**DATA FOR REVIEW**

* * * * * * * * *

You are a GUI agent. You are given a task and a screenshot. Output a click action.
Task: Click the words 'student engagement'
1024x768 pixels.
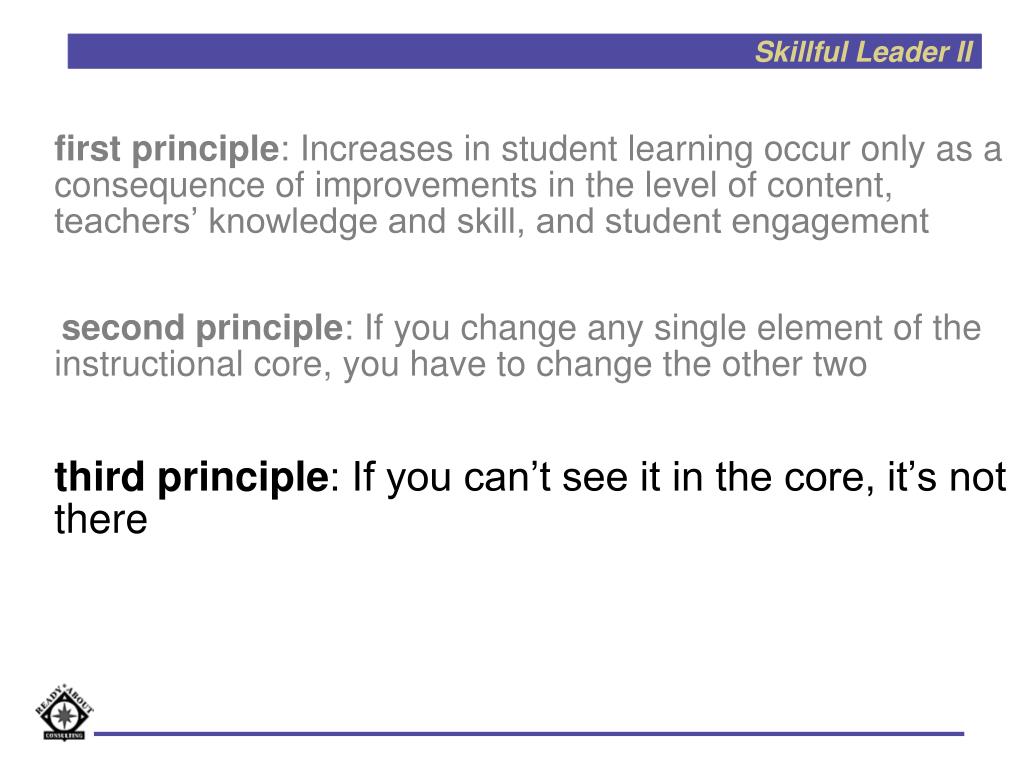(x=767, y=222)
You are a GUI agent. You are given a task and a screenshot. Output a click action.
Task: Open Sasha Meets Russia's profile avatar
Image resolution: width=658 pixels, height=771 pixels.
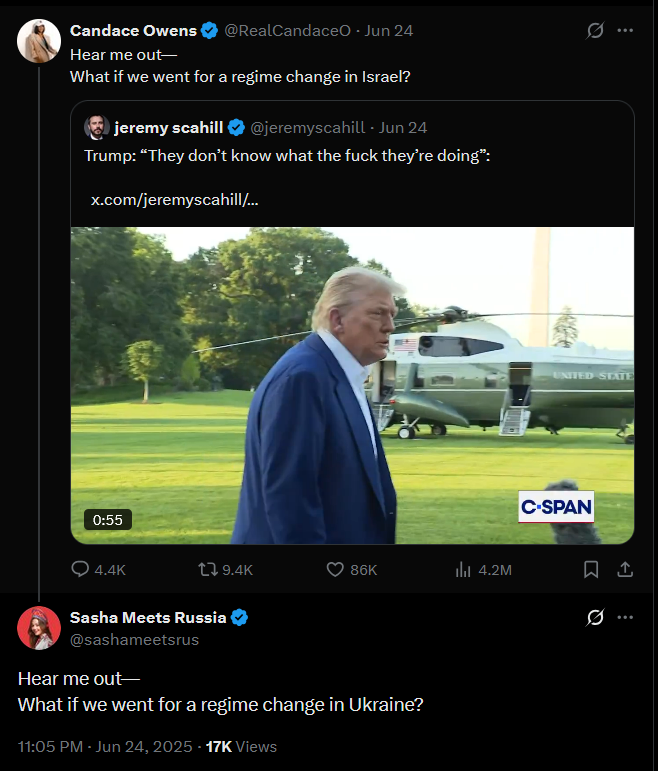[39, 628]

* * * * * * * * *

**WHAT IS EXPECTED**
Could all the data above be given again exactly, leaving out its images?

**THE COMPLETED TASK**
You are a GUI agent. You are given a task and a screenshot. Output a click action.
Task: Click the words 'student engagement'
1024x768 pixels.
(x=767, y=222)
You are a GUI agent. You are given a task and a screenshot. Output a click action.
Task: Open Sasha Meets Russia's profile avatar
Image resolution: width=658 pixels, height=771 pixels.
[39, 628]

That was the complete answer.